== Given instruction ==
Swap every "screenshot" in the data below for "screen capture", keep everything else unchanged, and omit the pictures from your answer.

== Rows ==

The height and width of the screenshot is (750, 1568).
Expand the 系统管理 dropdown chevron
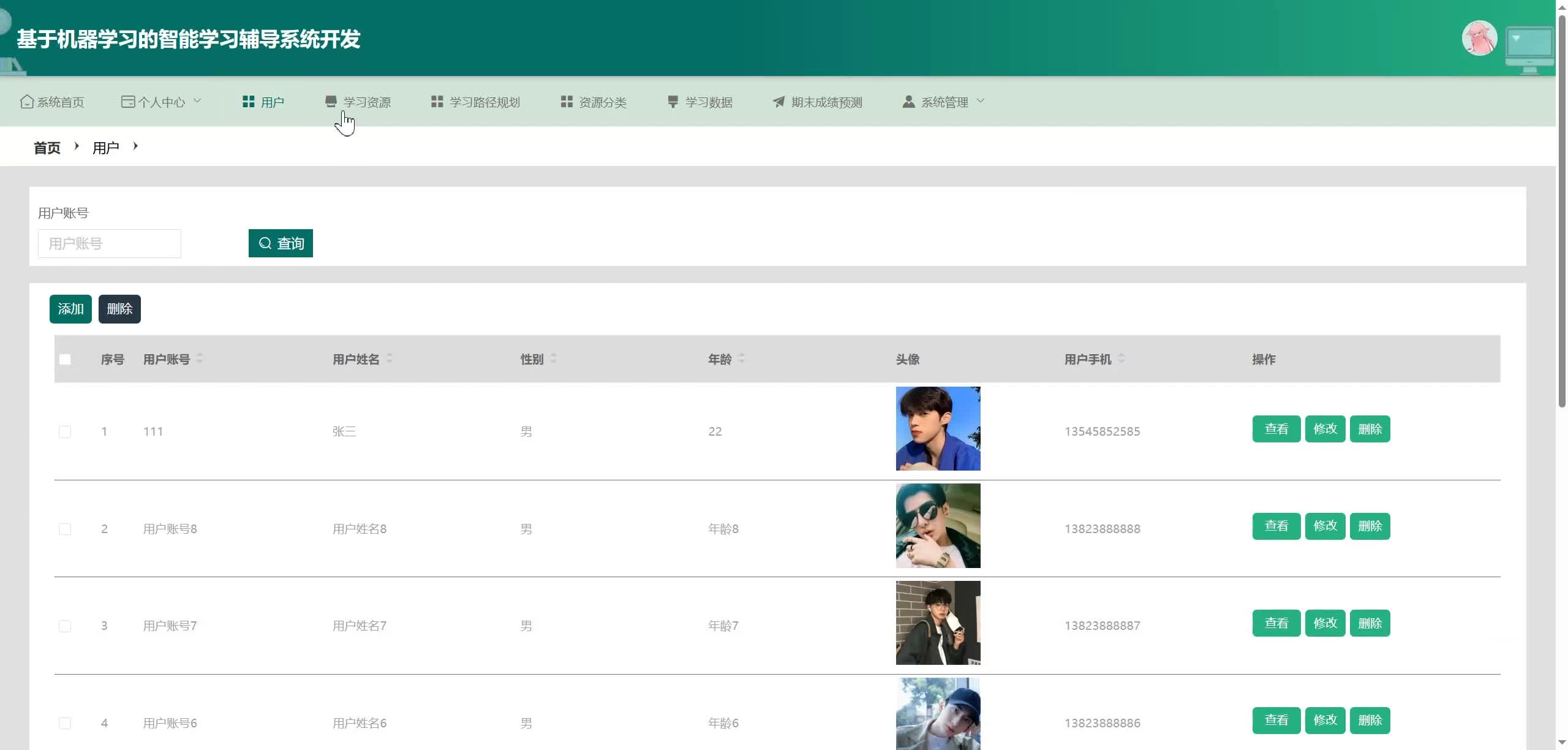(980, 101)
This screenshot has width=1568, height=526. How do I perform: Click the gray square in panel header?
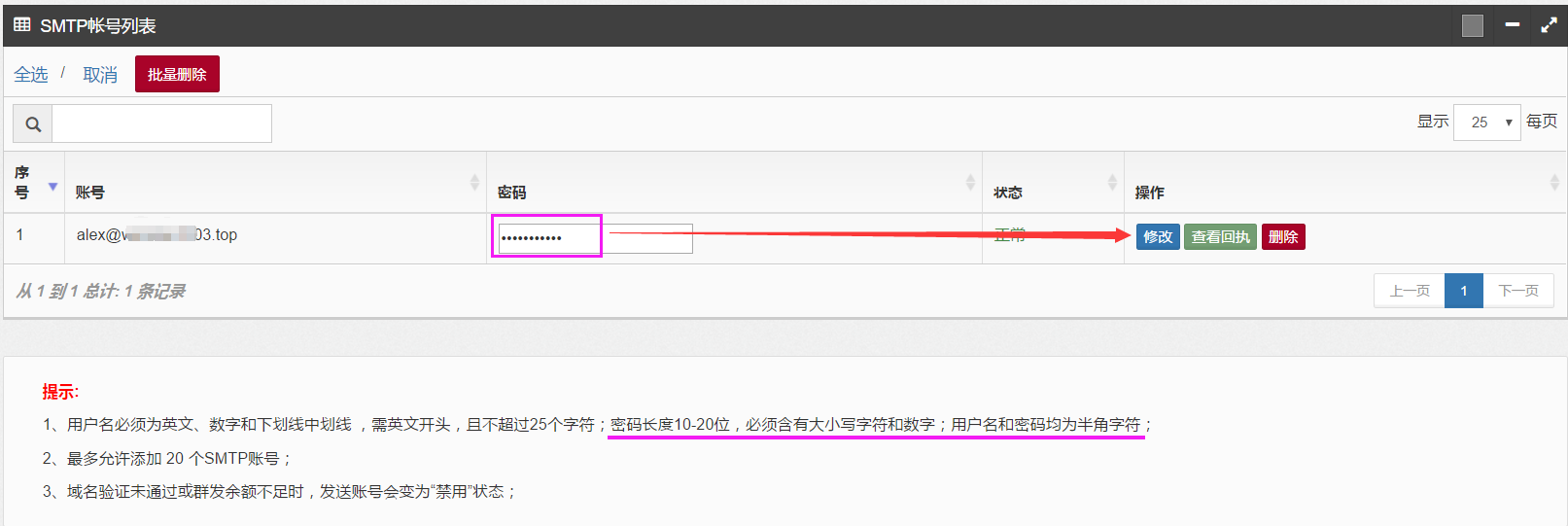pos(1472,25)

== Output of the exercise ==
The height and width of the screen capture is (750, 1568).
Expand the 系统管理 dropdown chevron
(980, 101)
This screen capture has width=1568, height=526. How do I perform: Click the gray square in panel header?
pos(1472,25)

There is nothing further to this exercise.